2.1.2 En l'espèce, il sera d'abord observé que l'Office n'a pas saisi des rentes AVS ou des prestations complémentaires mais des avoirs se trouvant sur des comptes bancaires du plaignant à une date déterminée. S'il est exact que le plaignant a reçu sur son compte auprès de B______, en 2014, un rétroactif important du Service des prestations complémentaires, de 24'943 fr., il sera relevé qu'environ dix ans plus tard, en octobre 2023, sur ce même compte bancaire, le solde des avoirs du plaignant était supérieur à cette somme, de sorte qu'il y a lieu de considérer qu'il s'agit bien d'épargne, qui n'est pas destinée à couvrir l'entretien futur du plaignant.

Par ailleurs, le plaignant ne développe que le grief de l'insaisissabilité de sa rente AVS et de ses prestations complémentaires et ne fournit aucun élément concret concernant une atteinte à son minimum vital, même si l'on peut supposer qu'en tant que bénéficiaire de prestations complémentaires, ses seules ressources sont celles-ci. Il n'établit en particulier pas qu'il n'a pas pu s'acquitter de ses charges indispensables (loyer, nourriture, etc.) après le séquestre du compte sur lequel il perçoit ces prestations et dans les mois qui ont suivi. Or, ce sont les avoirs qui se trouvaient sur le compte au moment de l'exécution du séquestre le 12 octobre 2023 qui ont été saisis et non pas les sommes que le plaignant a continué à percevoir par la suite, lesquelles ont pu couvrir ses besoins futurs. Dans ces circonstances, on ne saurait soutenir l'existence d'une atteinte flagrante au minimum vital, entraînant la nullité de l'exécution du séquestre (ou de la saisie) par l'Office. Ces mesures n'ayant pas placé le plaignant dans une situation intolérable, la plainte s'avère mal fondée.

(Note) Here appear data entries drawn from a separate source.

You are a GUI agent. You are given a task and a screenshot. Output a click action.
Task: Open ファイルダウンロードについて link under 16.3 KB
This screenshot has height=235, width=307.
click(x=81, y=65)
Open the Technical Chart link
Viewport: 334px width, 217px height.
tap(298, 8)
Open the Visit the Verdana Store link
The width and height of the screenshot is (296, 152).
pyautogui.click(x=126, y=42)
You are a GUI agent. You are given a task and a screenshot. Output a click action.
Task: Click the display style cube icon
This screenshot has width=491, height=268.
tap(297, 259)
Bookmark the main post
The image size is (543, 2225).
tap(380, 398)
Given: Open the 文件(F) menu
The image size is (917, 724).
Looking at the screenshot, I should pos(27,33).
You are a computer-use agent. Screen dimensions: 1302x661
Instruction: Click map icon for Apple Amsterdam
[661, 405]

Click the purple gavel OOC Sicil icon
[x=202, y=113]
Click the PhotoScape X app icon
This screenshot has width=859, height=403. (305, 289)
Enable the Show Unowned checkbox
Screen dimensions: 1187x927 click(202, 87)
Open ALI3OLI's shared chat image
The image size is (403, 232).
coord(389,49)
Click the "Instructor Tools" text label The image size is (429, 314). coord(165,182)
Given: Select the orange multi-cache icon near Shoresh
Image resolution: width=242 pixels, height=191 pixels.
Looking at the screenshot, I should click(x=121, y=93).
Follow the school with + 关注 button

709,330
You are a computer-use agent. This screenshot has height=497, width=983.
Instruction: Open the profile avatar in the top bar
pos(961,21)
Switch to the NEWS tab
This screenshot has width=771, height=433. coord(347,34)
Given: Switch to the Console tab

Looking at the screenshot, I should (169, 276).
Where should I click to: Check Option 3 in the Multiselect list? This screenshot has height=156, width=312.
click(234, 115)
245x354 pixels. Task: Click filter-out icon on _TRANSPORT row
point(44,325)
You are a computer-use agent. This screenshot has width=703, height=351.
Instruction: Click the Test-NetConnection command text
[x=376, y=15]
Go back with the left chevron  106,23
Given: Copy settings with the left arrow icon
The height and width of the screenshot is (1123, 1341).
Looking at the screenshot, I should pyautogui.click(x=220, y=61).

3. La procédure de plainte est gratuite (art. 20a al. 2 ch. 5 LP et art. 61 al. 2 let. a OELP) et il ne peut être alloué aucun dépens dans cette procédure (art. 62 al. 2 OELP).

* * * * *


PAR CES MOTIFS,
La Chambre de surveillance :


Rejette, dans la mesure de sa recevabilité, la plainte formée le 27 mai 2024 par A______ contre le procès-verbal de saisie du 10 mai 2024 dans la série n° 3______.

Siégeant :

Madame Verena PEDRAZZINI RIZZI, présidente; Madame Alisa RAMELET-TELQIU et Monsieur Denis KELLER, juges assesseurs; Madame
Véronique AMAUDRY-PISCETTA, greffière.

 

La présidente : La greffière :

Verena PEDRAZZINI RIZZI Véronique AMAUDRY-PISCETTA

 

 

 

 

 

 

 

 

 

 

 

Voie de recours :

Le recours en matière civile au sens de l’art. 72 al. 2 let. a de la loi sur le Tribunal fédéral du 17 juin 2005 (LTF; RS 173.110) est ouvert contre les décisions prises par la Chambre de surveillance des Offices des poursuites et des faillites, unique autorité cantonale de surveillance en matière de poursuite pour dettes et faillite (art. 126 LOJ). Il doit être déposé devant le Tribunal fédéral, 1000 Lausanne 14, dans les dix jours qui suivent la notification de l'expédition complète de la présente décision (art. 100 al. 1 et 2 let. a LTF) ou dans les cinq jours en matière de poursuite pour effets de change (art. 100 al. 3 let. a LTF). L’art. 119 al. 1 LTF prévoit que si une partie forme un recours ordinaire et un recours constitutionnel, elle doit déposer les deux recours dans un seul mémoire. Le recours doit être rédigé dans une langue officielle, indiquer les conclusions, en quoi l'acte attaqué viole le droit et les moyens de preuve, et être signé (art. 42 LTF).

Le recours doit être adressé au Tribunal fédéral, 1000 Lausanne 14.